▶ _Given entries_
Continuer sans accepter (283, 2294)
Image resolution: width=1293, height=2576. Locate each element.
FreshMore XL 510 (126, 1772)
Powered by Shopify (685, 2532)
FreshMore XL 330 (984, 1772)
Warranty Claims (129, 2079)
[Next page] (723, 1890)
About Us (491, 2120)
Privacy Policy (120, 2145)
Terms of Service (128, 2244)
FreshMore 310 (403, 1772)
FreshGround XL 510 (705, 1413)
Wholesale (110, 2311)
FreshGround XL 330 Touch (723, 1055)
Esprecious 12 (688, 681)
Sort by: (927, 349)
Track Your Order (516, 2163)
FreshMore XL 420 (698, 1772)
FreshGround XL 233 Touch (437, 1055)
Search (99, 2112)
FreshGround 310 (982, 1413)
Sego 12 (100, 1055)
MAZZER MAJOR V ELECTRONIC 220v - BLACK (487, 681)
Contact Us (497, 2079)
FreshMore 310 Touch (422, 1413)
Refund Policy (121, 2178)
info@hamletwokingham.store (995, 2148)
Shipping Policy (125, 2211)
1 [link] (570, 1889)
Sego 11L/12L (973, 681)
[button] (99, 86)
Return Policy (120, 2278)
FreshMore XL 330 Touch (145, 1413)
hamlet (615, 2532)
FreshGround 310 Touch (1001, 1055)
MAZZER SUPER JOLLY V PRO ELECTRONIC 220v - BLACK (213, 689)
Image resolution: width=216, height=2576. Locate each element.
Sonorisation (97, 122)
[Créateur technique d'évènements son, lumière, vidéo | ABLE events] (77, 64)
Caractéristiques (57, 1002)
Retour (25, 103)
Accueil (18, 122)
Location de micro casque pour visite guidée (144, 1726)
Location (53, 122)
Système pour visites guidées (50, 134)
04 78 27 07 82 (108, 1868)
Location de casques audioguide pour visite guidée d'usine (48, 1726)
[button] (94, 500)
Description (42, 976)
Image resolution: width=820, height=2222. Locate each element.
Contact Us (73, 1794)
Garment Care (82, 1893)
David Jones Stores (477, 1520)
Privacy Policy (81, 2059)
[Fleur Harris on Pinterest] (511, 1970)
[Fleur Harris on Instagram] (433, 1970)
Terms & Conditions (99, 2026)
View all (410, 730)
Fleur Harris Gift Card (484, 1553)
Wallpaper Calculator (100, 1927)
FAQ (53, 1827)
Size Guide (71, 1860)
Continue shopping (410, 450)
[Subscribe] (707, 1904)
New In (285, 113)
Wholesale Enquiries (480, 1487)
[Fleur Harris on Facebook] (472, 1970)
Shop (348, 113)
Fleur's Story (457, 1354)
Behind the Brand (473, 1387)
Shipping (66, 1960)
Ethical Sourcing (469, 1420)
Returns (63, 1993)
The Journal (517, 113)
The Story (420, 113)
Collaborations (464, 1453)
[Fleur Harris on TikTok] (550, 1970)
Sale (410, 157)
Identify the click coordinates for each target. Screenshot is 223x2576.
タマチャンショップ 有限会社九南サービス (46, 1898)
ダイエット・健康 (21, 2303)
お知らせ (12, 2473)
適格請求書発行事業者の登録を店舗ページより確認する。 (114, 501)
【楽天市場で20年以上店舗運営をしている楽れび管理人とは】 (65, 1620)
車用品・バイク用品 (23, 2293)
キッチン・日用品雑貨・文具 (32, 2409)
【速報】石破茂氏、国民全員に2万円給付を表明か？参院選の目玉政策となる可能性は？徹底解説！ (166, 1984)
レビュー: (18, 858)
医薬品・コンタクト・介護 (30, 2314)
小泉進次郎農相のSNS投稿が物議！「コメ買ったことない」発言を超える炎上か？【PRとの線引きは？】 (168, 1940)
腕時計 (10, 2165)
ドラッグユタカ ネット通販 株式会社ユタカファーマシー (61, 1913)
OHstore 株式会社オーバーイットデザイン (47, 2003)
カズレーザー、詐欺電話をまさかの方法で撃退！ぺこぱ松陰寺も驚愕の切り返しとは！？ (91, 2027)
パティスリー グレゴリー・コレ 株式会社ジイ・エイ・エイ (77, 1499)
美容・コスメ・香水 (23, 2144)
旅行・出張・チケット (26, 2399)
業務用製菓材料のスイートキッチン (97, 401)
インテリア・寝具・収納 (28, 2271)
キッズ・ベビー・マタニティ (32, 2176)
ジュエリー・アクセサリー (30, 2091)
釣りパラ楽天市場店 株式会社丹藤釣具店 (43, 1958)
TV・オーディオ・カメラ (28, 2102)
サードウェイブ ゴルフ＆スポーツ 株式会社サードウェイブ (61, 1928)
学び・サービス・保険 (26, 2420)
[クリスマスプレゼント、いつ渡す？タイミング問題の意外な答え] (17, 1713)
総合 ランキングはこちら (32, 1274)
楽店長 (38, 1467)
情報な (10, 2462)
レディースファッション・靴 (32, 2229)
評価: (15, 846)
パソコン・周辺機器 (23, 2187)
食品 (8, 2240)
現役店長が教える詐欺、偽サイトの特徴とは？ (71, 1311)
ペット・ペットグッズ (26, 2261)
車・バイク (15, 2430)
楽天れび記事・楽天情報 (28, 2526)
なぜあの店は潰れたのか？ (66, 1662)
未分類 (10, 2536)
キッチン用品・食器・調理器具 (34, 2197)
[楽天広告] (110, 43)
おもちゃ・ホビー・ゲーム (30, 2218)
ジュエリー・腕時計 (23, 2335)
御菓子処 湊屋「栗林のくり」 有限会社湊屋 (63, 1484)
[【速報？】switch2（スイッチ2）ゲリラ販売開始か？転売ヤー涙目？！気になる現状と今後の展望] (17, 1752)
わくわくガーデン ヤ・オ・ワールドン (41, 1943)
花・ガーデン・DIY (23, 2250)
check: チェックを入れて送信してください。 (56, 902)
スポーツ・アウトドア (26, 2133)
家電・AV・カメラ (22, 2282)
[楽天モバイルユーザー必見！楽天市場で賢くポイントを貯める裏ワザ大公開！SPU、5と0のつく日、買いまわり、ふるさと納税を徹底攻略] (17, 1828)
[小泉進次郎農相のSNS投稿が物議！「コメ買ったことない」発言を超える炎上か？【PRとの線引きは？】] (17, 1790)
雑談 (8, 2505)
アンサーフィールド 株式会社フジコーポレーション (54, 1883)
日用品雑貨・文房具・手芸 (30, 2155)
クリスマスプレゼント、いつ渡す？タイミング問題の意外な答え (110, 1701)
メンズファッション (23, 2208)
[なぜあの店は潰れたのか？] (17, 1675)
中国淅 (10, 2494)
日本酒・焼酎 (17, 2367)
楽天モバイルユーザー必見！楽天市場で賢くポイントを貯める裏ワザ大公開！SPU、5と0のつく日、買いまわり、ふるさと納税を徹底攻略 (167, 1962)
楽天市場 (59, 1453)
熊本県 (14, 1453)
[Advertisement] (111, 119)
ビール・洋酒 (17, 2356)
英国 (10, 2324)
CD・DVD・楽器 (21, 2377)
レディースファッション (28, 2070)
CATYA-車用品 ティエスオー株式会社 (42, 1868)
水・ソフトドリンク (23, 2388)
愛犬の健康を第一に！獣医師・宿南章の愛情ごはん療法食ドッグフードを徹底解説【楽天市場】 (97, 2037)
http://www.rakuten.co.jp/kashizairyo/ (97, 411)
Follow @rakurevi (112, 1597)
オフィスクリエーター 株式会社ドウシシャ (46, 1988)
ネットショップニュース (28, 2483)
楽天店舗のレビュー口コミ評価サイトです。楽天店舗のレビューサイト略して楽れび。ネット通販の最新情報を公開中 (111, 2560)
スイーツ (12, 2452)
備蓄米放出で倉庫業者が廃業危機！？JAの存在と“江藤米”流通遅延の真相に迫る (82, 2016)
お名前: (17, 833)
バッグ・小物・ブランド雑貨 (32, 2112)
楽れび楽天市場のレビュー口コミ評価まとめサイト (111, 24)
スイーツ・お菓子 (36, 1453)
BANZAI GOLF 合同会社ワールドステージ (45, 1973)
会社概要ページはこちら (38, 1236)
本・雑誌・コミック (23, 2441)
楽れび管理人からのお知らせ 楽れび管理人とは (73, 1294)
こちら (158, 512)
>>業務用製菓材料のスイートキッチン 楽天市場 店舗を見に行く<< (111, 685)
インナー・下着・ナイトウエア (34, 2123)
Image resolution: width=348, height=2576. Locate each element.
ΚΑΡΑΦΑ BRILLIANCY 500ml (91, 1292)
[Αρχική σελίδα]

▶ _Try it_
The answer should consist of the lines from the one with "インナー・下着・ナイトウエア (34, 2123)" through the last line of the entries, duplicated exactly and nothing more.

▶ _Written answer_
インナー・下着・ナイトウエア (34, 2123)
Image resolution: width=348, height=2576. Locate each element.
ΚΑΡΑΦΑ BRILLIANCY 500ml (91, 1292)
[Αρχική σελίδα]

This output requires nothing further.